Tasks:
[a] Summarize the discussion of roadkill and veganism in two sentences.
[b] Answer these questions from the discussion of roadkill and veganism:
(i) According to the opening comment, what often happens when roadkill is left on the roadside?
(ii) What two things does the commenter who is not vegan say they are not good enough at judging?
(iii) What share of all vegans does one commenter wager are also dietarily vegetarian?
[c] Write the next part of the discussion of roadkill and veganism.

Given passage:
# # # # #

Not only is it still good, it's basically vegan. In fact, leaving roadkill on the road side often results in more animal death as scavengers come to the scene.
What if you pulled it out off the edge so they could feast more safely? Although I suppose if the road is downwind they'd have to cross it as they come.
I think "basically vegan" is quite a stretch. You couldn't be sure it didn't live immobile and in pain for awhile, nor that it wasn't hit on purpose.
Not vegan myself. My main reason for not eating roadkill is that I'm not good enough at judging how long it's been lying there, nor whether it had some crazy disease, even if the vehicle is what killed it.
I'm not sure what anyone could call the "official" definition of being vegan, but I think a reasonable definition is that a vegan is someone who tries to live such that they cause the minimum amount of suffering to animals possible.
Buying meat is obviously bad because it creates a market for meat, but finding meat does not create a market for meat, and therefore wouldn't increase animal suffering. It doesn't matter if someone hit it on purpose or if the animal suffered while it died, your actions haven't caused that. Utilizing scavenged meat does not cause suffering to more animals (and in fact, it likely reduces it).
I would even argue that if you find a mortally wounded animal, it's kinder to put it out of its misery than to leave it be, but that's literally the trolley problem, and it's up for debate.
This is all somewhat moot, though, cause I'd wager that 99.9% of all vegans are also just dietarily vegetarian in that they don't want to consume meat even if it was ethically sound.
Vegan just means nothing from animals - no meat obviously, no cheese, milk, eggs, etc
The reasoning behind it is different for each person
Some just don't like meat for instance or can't stomach diary products.
What about honey?
What about jellyfish?
Obviously not vegan...?
Fair enough about honey, but with jellyfish I think it starts to get into the idea that the distinction between plants and animals isn't as clear cut as people imagine.
Jellyfish are classified animals, in the same phylum as coral, sea anenomes, and a parasite that lives inside the cells of fish.

# # # # #

Given information:
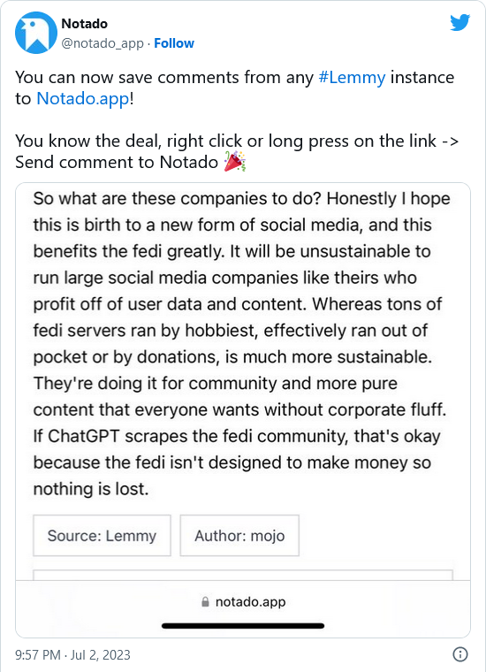Open the Notado.app link in tweet
Screen dimensions: 486x672
point(83,98)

# # # # #

Answers:
[a] Commenters debate whether eating roadkill can count as vegan. One argues that finding meat creates no market and causes no added animal suffering, while others doubt the claim, define veganism as using nothing from animals, and raise questions about honey and jellyfish.

[b]
(i) It often results in more animal death as scavengers come to the scene.
(ii) How long the animal has been lying there, and whether it had some crazy disease.
(iii) 99.9%.

[c]
Obviously we need to classify them somewhere, but in terms of the ethics of eating them for food they seem closer to plants than mammals to me. After all plants can also communicate, and respond to stimuli including sending out warning signals when they're being eaten (are they suffering? No way of knowing, consciousnessis not well defined).
Personally, honey is for me less an animal, because it's an animal product
Jellyfish is an animal in itself
But to be honest, I'm a carnivore, so I'm just talking out of my ass and anyone else can probably give more educated answers
Edit: and as far as I understand, it's not about mammals, it's just if it lives.
For me the border is also hard to draw, because, as you say, plants communicate and seem to feel stress (which could be interpreted as pain)
It's a personal thing anyway.
Edit 2: there are also grades of vegetarian/veganism
Like only eating fruits/nuts, that already dropped from the living plant. Which would probably the most strict and consistent philosophy.
But food is always also a psychological thing.
I went for raw vegan food for some time (until mandatory military killed my diet), and all my allergies were gone
But a friend of mine was starving on the same diet and looked like shit.
Everyone is different...
Hmmm...Shoplifting meat doesn't create a market, in fact it discourages the market from carrying meat because they lose money on it....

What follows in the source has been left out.